Objective 1:
In the flathead thread, what did the poster's heaviest fish weigh and measure?

Article:
▶

# Fish ohio flathead



## catfishjustin (Dec 2, 2012)

Decided the other day to try fishing the river at a spot i havent ever fished at. After fishing all labor day weekend with a friend and not having much luck on the ohio river it fueled the drive to find some new spots and catch more flatheads closer to home. My friend had decent luck and manged to pull his pb a 21 lb flathead ( also fish ohio flathead. 37") when no other catfish wanted to bite. So yesterday i caught a bunch of chubs and shiners at my favorite spot for them and headed to the river. Got set up and caught a channel cat. Then caught 3 flatheads in row then a channel to end it. The flats where 11 lbs 26 lbs 12 oz and 16 lbs. The 26 lber is my new pb and a fish ohio flathead which measured 39 inchs. Unfortunately was fishing by myself and didn't get a good picture. Feels good to take a risk and find a new spot. 
First picture is my fish and second picture is my friend. Both fish where released to get bigger i hope.


----------



## Shortdrift (Apr 5, 2004)

Nice catch and something you will always remember. Best of luck on adding 10 or more pounds on the next trophy flathead.


----------



## sherman51 (Apr 12, 2011)

congrats on the nice fish. kudos for releasing them.
sherman


----------



## catfishjustin (Dec 2, 2012)

Well i went back to my new favorite spot. I caught an 11 lb flat and a 6 lb flat. Then some time went by and i was about to call it quits and had a bite tip my pole down. Grabbed it and it was on. Was around a half hour battle filled with long drag screaming runs. Weighed 43 lbs and 45". New personal best flathead and heaviest fish ive ever caught. Was released. Bucket in photo is for size comparison and the string was for my scale


----------



## Chillydigits (Jun 11, 2013)

Really nice fish!!!


----------



## ya13ya03 (Sep 21, 2010)

That's a good one.


----------



## 1MoreKast (Mar 15, 2008)

Tank ! Good going


----------



## One guy and a boat (Aug 8, 2018)

Great catch and kudos for releasing. Your arms recover yet? Caught a 43" two years ago. 40 minute battle on 8lb line. Shoulders sore for a week. 

Sent from my LM-X410(FG) using Tapatalk


----------



## catfishjustin (Dec 2, 2012)

Thank you everyone for all the congradulating. Going back out tonight. Fishing is addicting. I need to find some more spots to catch bait.


----------



## 1catdaddy1 (Jan 29, 2007)

would like to know which river if you don't mind,if not no worries and nice fish!


----------



## catfishjustin (Dec 2, 2012)

I dont think i will say what river in this post. Its a popular river thats been mentioned a lot. Ive had the spot all to myself some how. Caught a few last night, nothing over 20. Did have one bite that was crazy, bait clicker was on and my rod still almost got yanked in but the fish dropped it just as quick. Thinking it was a big catfish or even a musky maybe.


----------

◀

Objective 2:
In the records below, transcribe the lines between the one holding "Click the rename" and the one holding "[x=606, y=672]", inclusive.

Input records:
▶

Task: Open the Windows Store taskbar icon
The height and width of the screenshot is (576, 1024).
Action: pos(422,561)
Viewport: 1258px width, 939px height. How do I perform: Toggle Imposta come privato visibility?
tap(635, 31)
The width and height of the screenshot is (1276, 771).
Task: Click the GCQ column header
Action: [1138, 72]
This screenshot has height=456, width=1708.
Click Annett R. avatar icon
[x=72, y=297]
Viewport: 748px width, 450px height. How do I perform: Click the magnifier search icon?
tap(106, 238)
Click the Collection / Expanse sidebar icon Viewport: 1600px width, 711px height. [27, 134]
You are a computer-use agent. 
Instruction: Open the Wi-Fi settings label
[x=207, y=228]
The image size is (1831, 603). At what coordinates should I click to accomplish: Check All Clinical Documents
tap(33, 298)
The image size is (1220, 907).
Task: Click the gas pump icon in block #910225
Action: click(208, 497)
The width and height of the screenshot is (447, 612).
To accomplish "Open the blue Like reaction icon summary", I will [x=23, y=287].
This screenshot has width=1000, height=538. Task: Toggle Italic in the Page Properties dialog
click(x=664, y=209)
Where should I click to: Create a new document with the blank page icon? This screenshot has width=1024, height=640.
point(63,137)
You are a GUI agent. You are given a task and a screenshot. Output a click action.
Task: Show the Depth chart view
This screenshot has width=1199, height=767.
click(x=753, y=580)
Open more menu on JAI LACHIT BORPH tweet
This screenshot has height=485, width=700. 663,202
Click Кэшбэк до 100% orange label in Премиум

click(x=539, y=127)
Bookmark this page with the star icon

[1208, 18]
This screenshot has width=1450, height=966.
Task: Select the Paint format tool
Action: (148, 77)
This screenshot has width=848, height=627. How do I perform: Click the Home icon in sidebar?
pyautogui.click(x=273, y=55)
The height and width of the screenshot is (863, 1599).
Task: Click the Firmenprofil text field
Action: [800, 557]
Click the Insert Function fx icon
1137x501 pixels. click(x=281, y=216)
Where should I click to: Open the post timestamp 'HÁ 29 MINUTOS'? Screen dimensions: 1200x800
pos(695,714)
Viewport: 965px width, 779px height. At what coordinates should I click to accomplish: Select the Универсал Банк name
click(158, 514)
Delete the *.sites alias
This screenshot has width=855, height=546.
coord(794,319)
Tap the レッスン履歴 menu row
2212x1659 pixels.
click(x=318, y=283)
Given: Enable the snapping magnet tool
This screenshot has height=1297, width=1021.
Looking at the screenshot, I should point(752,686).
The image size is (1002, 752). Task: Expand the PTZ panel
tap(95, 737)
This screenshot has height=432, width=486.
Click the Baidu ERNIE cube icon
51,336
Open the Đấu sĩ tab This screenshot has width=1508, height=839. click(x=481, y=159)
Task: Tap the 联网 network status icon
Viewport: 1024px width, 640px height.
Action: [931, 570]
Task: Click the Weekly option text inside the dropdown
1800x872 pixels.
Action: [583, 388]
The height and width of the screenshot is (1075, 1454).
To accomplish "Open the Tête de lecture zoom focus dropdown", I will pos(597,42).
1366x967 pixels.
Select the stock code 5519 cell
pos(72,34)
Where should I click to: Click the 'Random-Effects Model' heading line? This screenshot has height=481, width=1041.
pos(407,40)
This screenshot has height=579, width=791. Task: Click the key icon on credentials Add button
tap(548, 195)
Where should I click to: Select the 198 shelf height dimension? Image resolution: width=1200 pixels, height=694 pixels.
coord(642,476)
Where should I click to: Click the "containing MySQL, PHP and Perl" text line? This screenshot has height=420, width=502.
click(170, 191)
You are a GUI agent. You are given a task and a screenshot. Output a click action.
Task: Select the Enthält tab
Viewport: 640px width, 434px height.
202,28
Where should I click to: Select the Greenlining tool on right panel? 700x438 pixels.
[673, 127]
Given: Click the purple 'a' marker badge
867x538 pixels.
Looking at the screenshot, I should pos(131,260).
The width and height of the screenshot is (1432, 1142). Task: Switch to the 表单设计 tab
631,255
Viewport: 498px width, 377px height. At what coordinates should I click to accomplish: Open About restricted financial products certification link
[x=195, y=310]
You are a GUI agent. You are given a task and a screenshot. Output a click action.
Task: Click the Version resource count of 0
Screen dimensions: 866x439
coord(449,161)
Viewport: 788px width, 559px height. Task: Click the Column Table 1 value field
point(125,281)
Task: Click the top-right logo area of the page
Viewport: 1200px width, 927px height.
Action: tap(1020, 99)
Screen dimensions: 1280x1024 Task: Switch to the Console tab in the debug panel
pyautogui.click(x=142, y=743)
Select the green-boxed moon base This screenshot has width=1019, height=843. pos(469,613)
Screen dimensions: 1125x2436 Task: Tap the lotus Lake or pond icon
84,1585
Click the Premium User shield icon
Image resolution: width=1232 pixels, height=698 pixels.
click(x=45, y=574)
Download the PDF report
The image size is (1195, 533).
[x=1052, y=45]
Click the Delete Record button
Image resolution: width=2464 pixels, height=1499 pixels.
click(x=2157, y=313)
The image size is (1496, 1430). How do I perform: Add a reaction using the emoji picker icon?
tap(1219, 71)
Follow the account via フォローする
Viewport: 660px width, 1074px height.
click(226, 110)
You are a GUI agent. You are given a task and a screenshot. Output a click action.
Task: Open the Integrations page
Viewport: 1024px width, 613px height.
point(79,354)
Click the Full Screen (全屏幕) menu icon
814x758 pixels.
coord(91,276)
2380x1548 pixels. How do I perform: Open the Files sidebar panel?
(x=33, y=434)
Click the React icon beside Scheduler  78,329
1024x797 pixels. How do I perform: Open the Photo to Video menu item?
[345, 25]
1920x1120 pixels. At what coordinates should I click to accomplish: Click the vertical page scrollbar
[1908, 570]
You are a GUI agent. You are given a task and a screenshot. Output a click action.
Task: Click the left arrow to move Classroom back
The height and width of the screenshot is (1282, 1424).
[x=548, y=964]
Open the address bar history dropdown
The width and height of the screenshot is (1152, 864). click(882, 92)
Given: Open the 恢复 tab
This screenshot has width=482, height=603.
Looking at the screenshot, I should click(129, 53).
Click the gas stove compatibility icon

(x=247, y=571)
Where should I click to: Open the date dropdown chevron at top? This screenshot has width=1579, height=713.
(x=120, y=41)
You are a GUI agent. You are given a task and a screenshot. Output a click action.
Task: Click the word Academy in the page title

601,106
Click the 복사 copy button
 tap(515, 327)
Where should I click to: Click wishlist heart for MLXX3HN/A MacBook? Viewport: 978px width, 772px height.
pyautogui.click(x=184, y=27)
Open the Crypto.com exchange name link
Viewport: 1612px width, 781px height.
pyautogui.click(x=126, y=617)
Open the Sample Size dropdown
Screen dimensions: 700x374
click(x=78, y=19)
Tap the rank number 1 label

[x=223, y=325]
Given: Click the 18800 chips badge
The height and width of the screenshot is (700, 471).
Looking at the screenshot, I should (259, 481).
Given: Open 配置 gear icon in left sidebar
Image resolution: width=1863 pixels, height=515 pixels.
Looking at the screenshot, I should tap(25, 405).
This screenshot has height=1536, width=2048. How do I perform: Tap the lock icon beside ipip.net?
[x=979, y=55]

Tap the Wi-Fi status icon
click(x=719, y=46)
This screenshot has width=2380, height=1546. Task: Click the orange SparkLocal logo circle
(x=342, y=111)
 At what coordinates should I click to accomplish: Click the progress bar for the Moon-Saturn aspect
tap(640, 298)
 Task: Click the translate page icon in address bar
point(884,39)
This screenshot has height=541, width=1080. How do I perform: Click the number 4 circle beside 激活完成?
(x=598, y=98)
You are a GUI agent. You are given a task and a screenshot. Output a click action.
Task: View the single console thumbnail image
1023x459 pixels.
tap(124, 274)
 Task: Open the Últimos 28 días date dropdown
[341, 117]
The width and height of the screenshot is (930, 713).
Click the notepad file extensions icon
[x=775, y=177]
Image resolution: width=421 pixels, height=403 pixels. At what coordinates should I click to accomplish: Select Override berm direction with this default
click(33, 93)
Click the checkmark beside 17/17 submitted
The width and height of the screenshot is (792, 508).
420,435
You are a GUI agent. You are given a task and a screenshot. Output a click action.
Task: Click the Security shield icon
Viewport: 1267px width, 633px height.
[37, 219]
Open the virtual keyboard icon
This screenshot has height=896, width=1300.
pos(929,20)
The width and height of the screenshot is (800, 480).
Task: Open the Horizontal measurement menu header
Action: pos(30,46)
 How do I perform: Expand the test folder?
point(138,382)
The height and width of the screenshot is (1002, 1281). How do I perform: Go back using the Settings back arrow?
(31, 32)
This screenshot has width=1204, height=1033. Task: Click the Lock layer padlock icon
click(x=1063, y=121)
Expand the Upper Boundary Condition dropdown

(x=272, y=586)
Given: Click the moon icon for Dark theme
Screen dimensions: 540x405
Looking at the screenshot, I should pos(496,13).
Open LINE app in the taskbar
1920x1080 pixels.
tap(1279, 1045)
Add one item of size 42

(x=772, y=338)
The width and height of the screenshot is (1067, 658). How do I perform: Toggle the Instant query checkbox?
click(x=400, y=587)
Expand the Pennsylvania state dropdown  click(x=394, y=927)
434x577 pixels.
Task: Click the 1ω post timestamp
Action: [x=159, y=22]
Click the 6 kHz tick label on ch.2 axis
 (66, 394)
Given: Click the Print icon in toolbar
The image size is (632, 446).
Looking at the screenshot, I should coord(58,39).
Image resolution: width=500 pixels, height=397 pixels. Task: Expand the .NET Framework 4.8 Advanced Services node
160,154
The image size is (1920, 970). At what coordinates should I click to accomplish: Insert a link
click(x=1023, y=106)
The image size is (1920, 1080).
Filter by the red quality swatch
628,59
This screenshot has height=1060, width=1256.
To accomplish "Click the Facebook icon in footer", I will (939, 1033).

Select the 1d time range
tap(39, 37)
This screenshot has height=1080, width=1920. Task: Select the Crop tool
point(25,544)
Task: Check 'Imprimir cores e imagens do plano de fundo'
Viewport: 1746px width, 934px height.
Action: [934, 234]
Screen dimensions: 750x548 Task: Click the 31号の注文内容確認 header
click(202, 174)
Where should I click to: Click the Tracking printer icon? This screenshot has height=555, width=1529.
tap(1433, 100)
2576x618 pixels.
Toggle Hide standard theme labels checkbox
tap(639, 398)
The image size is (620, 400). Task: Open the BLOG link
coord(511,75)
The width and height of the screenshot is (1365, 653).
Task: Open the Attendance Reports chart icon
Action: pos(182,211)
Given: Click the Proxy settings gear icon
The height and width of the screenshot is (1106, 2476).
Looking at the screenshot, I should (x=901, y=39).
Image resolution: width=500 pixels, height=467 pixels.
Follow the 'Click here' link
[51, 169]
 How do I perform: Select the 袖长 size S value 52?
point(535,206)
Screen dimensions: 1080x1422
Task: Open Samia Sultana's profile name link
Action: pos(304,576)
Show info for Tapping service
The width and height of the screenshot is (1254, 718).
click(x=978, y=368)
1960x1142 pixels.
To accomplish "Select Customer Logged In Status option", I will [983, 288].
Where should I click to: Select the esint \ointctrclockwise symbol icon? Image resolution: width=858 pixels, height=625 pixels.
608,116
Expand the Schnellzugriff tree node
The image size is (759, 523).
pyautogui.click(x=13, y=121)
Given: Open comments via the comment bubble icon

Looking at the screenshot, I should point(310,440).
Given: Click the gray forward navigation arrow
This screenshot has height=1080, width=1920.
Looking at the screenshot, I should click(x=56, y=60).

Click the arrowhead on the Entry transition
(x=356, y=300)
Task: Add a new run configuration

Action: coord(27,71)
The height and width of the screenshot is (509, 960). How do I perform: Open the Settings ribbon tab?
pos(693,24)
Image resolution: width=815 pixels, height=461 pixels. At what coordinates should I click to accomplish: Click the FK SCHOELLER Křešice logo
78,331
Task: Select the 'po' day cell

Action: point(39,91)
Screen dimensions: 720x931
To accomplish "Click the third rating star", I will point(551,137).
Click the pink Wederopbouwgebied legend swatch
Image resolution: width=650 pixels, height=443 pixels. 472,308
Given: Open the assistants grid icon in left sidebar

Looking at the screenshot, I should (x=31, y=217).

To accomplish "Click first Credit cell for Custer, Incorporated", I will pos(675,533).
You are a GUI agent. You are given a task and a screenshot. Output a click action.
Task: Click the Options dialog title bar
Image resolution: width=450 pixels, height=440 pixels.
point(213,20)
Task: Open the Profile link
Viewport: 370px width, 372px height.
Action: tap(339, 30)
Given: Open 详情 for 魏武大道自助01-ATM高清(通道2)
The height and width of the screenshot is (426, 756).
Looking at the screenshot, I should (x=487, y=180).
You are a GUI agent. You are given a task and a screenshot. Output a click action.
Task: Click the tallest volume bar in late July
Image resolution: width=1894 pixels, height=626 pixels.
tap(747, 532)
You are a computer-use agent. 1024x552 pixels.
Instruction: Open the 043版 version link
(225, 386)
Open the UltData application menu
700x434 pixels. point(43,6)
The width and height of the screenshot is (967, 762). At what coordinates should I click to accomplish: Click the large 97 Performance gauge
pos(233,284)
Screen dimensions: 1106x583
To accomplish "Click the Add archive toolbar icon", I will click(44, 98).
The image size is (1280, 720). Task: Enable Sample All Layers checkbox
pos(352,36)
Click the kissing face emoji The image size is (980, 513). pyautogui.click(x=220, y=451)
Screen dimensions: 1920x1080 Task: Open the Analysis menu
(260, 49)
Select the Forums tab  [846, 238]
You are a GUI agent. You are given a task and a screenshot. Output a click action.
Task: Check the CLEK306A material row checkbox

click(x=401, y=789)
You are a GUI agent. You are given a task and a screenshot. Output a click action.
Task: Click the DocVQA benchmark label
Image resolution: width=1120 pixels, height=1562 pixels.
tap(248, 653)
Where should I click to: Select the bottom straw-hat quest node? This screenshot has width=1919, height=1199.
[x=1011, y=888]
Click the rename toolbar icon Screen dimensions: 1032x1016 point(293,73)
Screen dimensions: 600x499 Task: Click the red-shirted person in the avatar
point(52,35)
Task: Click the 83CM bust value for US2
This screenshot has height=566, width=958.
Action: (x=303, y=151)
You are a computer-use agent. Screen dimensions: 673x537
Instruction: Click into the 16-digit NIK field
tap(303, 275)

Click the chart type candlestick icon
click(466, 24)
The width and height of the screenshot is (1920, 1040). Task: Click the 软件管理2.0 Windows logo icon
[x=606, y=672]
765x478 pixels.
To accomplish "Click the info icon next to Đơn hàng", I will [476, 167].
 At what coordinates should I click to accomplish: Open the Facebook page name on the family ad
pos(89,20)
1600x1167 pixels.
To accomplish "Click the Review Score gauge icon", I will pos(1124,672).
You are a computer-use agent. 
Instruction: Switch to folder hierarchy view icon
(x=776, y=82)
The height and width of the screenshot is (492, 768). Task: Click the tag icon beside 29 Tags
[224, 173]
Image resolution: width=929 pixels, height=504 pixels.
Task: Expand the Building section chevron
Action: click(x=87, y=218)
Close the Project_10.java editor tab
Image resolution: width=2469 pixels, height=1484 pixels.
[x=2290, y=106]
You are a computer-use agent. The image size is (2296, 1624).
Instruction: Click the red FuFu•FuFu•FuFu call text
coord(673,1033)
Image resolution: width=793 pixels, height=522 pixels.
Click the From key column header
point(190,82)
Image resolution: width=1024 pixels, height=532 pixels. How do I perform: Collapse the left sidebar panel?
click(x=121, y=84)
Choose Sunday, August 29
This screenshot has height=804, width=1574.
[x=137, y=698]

◀

Answer 1:
It weighed 43 lbs and measured 45".

Answer 2:
Click the rename toolbar icon Screen dimensions: 1032x1016 point(293,73)
Screen dimensions: 600x499 Task: Click the red-shirted person in the avatar
point(52,35)
Task: Click the 83CM bust value for US2
This screenshot has height=566, width=958.
Action: (x=303, y=151)
You are a computer-use agent. Screen dimensions: 673x537
Instruction: Click into the 16-digit NIK field
tap(303, 275)

Click the chart type candlestick icon
click(466, 24)
The width and height of the screenshot is (1920, 1040). Task: Click the 软件管理2.0 Windows logo icon
[x=606, y=672]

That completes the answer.